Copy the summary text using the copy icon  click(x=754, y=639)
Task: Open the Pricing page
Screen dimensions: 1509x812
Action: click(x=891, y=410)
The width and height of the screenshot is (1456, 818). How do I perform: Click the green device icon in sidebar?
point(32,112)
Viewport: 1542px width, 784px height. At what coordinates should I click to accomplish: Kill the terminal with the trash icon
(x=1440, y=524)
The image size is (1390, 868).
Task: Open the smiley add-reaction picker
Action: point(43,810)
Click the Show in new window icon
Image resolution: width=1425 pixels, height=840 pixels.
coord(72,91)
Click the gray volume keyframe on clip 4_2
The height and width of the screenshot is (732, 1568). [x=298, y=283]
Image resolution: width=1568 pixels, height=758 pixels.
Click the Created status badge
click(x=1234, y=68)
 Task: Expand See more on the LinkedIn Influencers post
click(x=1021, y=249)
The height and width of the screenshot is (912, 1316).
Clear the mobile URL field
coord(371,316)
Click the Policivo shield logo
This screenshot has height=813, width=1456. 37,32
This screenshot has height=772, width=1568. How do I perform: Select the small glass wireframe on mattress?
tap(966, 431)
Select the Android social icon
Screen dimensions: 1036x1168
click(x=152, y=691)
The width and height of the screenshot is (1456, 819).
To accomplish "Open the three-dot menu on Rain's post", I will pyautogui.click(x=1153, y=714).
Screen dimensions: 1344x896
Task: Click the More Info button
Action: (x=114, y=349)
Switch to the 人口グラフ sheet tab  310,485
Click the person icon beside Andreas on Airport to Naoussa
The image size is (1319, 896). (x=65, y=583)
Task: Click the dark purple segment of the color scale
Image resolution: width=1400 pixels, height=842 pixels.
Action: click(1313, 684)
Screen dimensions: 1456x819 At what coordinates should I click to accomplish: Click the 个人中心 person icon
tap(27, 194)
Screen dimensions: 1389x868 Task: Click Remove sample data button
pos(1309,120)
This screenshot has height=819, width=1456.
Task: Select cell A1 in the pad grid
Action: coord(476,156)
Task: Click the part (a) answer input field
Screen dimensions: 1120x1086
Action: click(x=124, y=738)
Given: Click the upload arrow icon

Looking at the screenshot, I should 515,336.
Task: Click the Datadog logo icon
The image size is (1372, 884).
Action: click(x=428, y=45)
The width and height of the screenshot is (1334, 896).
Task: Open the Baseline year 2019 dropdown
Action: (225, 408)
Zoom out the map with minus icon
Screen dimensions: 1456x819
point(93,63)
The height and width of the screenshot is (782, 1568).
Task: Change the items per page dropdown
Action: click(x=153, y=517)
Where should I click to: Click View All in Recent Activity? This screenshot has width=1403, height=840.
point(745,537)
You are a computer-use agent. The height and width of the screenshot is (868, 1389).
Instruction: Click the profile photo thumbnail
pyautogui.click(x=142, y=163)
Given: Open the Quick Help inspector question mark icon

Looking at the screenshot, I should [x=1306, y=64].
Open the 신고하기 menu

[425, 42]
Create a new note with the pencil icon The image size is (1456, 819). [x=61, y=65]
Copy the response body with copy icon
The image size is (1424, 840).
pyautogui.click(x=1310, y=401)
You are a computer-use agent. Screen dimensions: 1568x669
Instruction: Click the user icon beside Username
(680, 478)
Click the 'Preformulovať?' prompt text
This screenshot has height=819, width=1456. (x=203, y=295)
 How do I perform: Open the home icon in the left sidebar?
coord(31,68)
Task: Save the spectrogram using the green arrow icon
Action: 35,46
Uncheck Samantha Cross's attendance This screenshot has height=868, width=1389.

What you need to do: The total, and nothing more: how many lines in the entries contain "computer"?

Exercise output: 2